■ TASK DETAILS ■
Word for word, copy the entire listing.

┏━━

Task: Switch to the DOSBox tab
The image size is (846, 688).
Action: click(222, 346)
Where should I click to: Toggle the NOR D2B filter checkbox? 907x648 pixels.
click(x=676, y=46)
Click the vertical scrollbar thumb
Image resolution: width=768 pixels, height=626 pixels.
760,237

┗━━

■ EXPECTED ANSWER ■
Task: Switch to the DOSBox tab
The image size is (846, 688).
Action: click(222, 346)
Where should I click to: Toggle the NOR D2B filter checkbox? 907x648 pixels.
click(x=676, y=46)
Click the vertical scrollbar thumb
Image resolution: width=768 pixels, height=626 pixels.
760,237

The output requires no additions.